(INPUT begins)
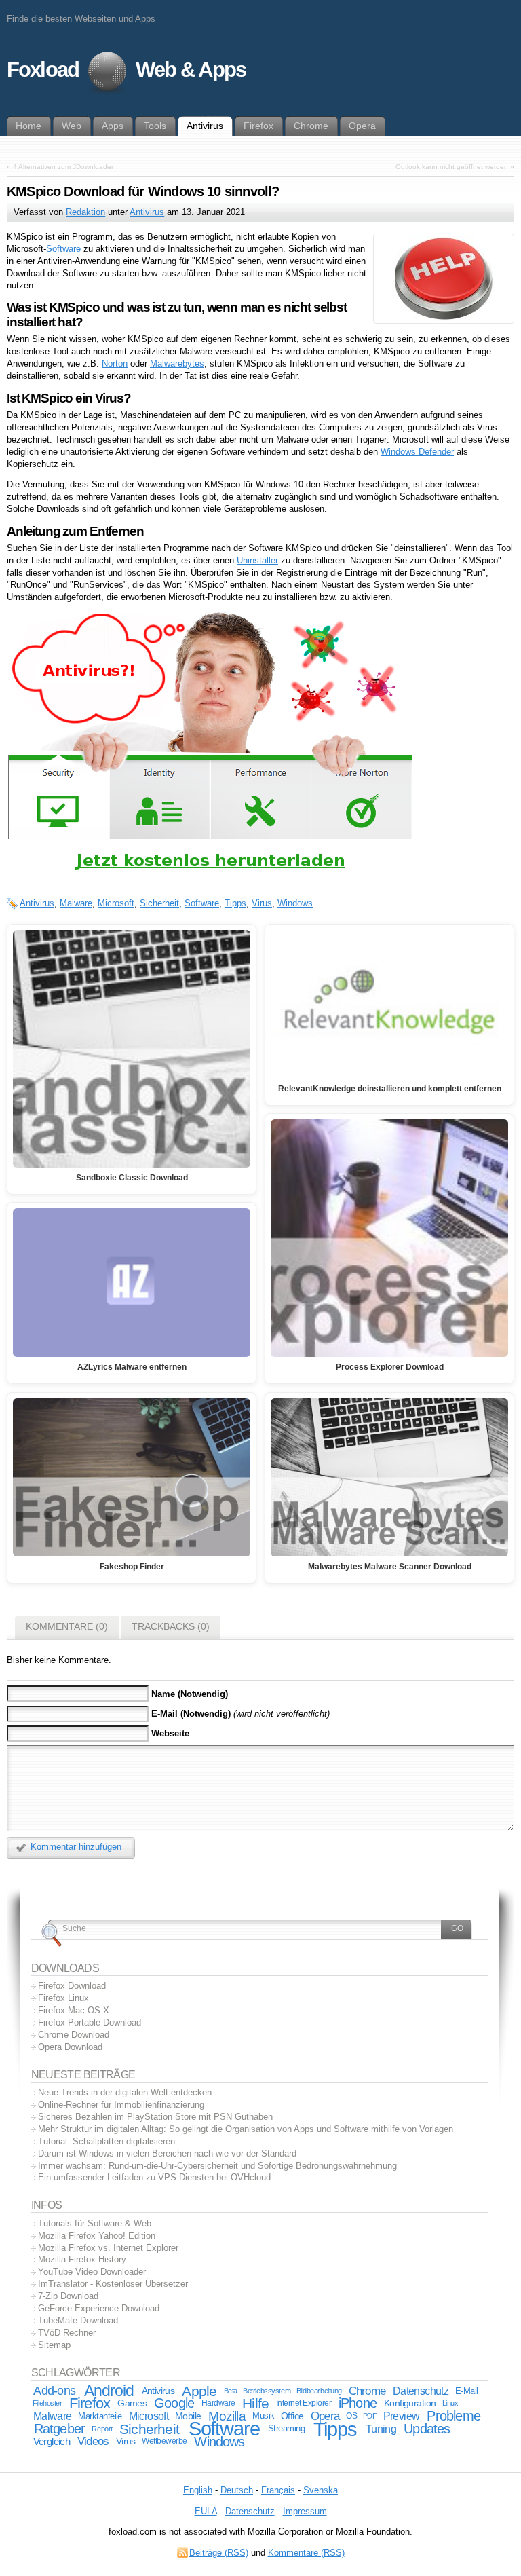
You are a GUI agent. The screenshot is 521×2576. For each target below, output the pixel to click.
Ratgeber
(INPUT ends)
(INPUT begins)
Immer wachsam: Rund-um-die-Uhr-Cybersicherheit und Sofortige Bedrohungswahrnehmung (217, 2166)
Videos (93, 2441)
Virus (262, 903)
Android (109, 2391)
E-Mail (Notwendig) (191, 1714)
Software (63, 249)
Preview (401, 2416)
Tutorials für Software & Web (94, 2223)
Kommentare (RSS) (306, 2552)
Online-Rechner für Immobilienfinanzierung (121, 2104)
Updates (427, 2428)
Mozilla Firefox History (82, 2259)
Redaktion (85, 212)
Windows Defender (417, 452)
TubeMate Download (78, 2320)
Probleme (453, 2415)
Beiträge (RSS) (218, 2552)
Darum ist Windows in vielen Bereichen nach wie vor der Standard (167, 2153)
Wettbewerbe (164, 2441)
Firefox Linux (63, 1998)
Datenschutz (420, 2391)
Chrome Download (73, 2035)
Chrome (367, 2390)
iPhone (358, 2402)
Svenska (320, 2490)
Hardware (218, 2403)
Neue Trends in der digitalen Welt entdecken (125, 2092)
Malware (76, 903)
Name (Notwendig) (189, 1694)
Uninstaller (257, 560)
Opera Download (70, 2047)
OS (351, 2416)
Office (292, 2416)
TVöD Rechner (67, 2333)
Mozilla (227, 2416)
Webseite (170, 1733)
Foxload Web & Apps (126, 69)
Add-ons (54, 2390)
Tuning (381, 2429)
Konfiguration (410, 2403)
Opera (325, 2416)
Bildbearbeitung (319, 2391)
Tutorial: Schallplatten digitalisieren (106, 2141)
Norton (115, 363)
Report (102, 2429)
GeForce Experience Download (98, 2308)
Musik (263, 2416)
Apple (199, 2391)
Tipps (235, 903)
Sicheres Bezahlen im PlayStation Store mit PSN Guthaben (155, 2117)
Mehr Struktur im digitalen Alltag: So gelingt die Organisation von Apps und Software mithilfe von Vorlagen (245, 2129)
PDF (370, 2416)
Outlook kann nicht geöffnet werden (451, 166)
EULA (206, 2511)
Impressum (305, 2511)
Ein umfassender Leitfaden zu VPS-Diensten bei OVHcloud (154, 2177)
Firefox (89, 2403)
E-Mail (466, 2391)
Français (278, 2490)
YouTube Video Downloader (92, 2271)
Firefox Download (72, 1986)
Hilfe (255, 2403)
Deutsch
(INPUT ends)
_WORK INSTRUCTIONS_: Number of lines above containing the word "Firefox": state it and add nothing else.

_THE COMPLETED TASK_: 4